We are usually still enjoying summer at least at the start of September but soon gardeners’ thoughts will turn to the autumn planting season.  Once air temperatures drop and we have some steady rain (theoretically after a warm, dry summer!) there are a few weeks when conditionsPhoto border are ideal for splitting, moving and planting new perennials and shrubs.  The soil is still warm and contains plenty of moisture but the lower air temperature means that plants are not putting on ‘top growth’ and all their energy goes into growing a strong root system.

Thinking about planting inevitably brings me back to the importance of understanding your soil and how to look after it.  Soil conditioning is vital
to improve the capacity of the soil to hold water and nutrients and make them available to plant roots.

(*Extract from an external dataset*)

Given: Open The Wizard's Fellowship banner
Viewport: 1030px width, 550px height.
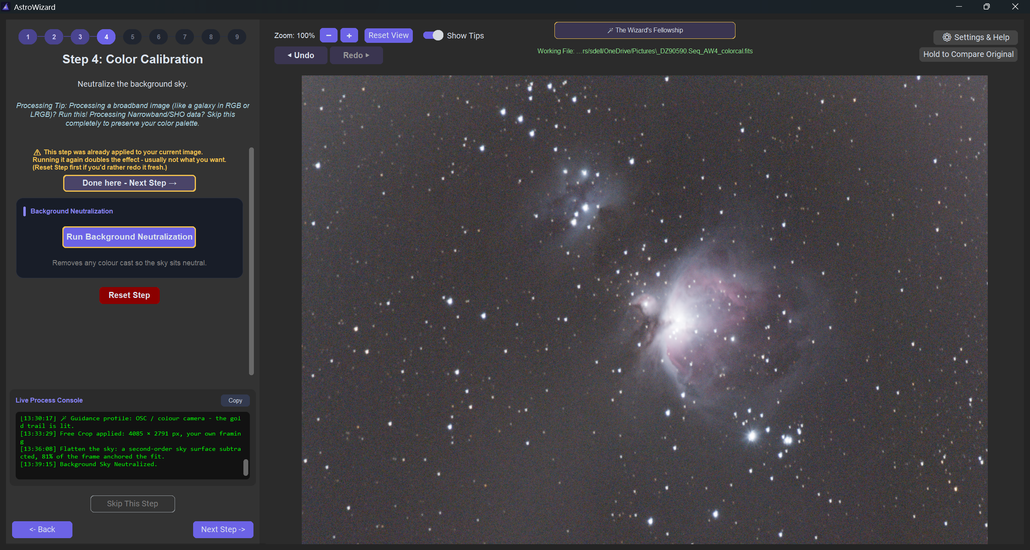Looking at the screenshot, I should (644, 30).
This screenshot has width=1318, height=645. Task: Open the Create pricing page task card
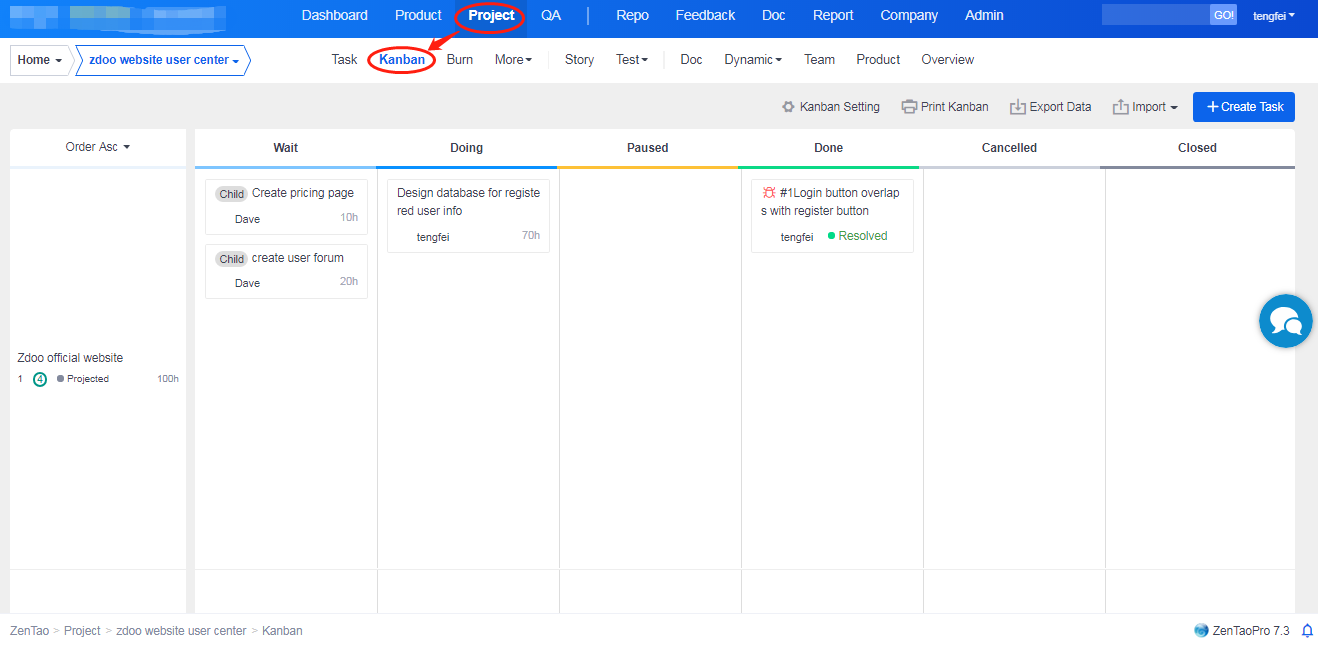(x=302, y=193)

Well-rotted organic matter is the basis of all soil conditioner whether you make your own garden compost and leaf mould, or buy it in as farmyard or stable manure, local authority composted green waste, spent mushroom compost or any other composted, sterilised and shredded ex-plant material.  All these products have some nutrient content after all the original plants took up and stored nutrients and these are retained when they rot down.  The difference between soil conditioner and multipurpose compost is that the latter has an added nutrient content, usually enough to support 6 weeks’ growth.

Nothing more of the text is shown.